Down to the last line, retype each line of the entries exactly, starting with the one that contains "Task: Click the v1.0 version label".

Dataset extract Start Marker

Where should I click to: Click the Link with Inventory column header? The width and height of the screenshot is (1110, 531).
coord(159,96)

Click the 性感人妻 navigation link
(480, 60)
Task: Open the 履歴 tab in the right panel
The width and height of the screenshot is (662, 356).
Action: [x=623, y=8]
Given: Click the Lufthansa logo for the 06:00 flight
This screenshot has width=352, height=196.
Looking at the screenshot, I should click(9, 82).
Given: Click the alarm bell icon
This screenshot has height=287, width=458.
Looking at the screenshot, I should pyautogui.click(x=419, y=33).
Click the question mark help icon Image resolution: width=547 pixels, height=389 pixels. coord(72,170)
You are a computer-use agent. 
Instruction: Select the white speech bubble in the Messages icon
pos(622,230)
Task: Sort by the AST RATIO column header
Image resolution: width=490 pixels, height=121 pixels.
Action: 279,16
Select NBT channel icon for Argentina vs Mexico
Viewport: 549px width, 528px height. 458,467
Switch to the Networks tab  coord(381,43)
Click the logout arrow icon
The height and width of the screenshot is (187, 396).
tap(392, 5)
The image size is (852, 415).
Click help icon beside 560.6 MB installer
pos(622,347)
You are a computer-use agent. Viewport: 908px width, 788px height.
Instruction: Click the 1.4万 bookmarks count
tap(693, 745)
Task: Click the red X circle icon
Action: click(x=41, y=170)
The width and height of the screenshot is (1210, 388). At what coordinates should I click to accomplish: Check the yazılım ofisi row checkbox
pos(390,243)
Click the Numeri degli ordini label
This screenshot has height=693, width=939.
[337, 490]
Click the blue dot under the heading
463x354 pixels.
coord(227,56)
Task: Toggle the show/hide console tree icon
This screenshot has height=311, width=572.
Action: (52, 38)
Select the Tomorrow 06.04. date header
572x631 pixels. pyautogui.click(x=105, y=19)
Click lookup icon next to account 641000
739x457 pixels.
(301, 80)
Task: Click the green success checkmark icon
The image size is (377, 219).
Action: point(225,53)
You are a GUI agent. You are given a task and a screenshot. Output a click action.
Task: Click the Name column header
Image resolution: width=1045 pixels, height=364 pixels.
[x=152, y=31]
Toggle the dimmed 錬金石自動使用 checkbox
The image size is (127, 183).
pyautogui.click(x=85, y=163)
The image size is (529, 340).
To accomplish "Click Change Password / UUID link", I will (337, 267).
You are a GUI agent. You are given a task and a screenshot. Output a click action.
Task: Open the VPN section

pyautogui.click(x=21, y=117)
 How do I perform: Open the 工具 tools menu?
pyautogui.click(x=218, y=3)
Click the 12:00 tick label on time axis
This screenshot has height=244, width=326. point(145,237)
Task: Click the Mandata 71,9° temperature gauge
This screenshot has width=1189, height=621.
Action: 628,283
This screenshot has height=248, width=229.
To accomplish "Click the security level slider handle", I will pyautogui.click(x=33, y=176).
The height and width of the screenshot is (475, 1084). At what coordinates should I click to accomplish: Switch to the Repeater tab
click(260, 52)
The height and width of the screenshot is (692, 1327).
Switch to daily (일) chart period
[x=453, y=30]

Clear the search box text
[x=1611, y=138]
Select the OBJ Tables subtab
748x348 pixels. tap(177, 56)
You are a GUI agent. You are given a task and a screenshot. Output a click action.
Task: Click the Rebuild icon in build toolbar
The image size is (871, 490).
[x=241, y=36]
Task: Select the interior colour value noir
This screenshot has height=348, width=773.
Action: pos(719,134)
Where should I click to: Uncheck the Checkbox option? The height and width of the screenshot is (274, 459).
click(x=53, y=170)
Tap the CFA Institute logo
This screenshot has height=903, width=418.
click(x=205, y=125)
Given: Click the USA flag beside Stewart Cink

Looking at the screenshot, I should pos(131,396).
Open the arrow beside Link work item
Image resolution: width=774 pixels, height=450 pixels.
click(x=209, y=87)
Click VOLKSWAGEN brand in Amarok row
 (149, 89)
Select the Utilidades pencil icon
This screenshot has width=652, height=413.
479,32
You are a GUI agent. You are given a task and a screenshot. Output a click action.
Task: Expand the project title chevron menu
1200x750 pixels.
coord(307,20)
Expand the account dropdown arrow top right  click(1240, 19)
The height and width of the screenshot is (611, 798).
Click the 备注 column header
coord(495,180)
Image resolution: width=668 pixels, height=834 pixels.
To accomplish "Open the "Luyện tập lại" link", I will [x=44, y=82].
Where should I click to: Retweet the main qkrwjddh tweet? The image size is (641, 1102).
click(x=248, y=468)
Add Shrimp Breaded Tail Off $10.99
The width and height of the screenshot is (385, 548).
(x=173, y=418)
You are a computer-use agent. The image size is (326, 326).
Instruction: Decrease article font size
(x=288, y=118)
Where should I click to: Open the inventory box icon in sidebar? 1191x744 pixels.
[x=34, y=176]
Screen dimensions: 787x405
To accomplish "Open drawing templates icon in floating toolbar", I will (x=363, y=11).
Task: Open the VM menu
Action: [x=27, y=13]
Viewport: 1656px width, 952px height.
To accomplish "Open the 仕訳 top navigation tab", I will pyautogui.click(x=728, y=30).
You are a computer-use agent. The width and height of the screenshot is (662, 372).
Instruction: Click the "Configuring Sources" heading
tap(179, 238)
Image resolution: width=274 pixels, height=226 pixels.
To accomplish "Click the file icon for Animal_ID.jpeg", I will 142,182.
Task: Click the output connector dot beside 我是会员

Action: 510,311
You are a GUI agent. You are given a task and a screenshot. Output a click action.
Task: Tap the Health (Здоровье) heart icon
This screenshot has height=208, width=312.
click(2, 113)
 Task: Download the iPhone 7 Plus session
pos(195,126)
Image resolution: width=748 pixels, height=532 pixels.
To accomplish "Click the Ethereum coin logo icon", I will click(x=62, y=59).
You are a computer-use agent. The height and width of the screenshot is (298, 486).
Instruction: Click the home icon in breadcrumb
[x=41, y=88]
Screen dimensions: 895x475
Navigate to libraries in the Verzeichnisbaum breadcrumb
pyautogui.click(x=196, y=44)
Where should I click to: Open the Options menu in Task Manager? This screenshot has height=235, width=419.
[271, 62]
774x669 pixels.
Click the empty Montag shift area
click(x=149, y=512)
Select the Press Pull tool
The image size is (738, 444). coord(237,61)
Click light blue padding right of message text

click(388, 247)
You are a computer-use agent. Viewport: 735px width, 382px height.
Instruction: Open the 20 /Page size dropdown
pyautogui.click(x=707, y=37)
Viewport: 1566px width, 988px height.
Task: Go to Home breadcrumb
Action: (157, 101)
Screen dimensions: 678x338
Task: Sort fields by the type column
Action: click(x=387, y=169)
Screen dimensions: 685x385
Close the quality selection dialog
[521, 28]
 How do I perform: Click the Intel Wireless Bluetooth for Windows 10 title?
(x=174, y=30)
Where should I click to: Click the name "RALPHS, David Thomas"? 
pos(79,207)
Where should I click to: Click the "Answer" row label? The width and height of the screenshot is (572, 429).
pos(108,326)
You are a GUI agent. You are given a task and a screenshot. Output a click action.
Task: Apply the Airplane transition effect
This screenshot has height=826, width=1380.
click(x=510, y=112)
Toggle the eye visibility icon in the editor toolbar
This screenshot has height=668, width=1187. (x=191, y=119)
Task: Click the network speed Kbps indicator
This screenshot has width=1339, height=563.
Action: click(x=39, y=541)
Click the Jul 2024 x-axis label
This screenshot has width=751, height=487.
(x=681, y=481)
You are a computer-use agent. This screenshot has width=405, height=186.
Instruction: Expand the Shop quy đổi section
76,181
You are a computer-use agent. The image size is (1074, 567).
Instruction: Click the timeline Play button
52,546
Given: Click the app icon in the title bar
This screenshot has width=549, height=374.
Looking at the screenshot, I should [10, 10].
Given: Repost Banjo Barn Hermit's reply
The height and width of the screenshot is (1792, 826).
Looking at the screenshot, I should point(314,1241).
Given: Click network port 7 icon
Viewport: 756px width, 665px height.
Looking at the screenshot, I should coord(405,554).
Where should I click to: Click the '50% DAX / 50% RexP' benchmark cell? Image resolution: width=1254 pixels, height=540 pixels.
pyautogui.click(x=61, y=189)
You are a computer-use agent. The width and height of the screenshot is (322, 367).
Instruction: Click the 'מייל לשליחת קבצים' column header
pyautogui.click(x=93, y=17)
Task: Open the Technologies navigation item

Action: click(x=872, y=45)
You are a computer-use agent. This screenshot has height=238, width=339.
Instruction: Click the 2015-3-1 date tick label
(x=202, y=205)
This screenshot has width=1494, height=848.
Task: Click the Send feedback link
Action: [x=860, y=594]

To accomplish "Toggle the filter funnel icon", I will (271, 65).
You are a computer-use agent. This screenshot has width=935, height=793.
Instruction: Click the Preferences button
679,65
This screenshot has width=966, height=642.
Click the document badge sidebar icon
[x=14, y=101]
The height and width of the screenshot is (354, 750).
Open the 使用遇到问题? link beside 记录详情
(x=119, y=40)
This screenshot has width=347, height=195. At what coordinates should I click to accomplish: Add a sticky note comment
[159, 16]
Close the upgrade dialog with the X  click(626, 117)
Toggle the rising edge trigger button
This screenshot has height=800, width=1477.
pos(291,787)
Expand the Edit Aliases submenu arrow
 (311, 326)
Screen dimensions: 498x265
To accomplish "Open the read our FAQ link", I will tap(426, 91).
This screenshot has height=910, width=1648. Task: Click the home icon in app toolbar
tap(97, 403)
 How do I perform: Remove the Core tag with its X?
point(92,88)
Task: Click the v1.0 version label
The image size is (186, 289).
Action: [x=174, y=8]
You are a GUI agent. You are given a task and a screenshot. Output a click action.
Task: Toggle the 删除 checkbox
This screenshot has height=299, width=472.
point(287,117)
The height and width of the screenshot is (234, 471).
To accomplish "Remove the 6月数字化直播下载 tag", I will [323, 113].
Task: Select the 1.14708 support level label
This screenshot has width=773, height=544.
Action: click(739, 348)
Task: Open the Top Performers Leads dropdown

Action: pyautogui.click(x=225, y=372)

Dataset extract End Marker

▶ _Solution below_:
Task: Click the v1.0 version label
The image size is (186, 289).
Action: [x=174, y=8]
You are a GUI agent. You are given a task and a screenshot. Output a click action.
Task: Toggle the 删除 checkbox
This screenshot has height=299, width=472.
point(287,117)
The height and width of the screenshot is (234, 471).
To accomplish "Remove the 6月数字化直播下载 tag", I will [323, 113].
Task: Select the 1.14708 support level label
This screenshot has width=773, height=544.
Action: click(739, 348)
Task: Open the Top Performers Leads dropdown

Action: pyautogui.click(x=225, y=372)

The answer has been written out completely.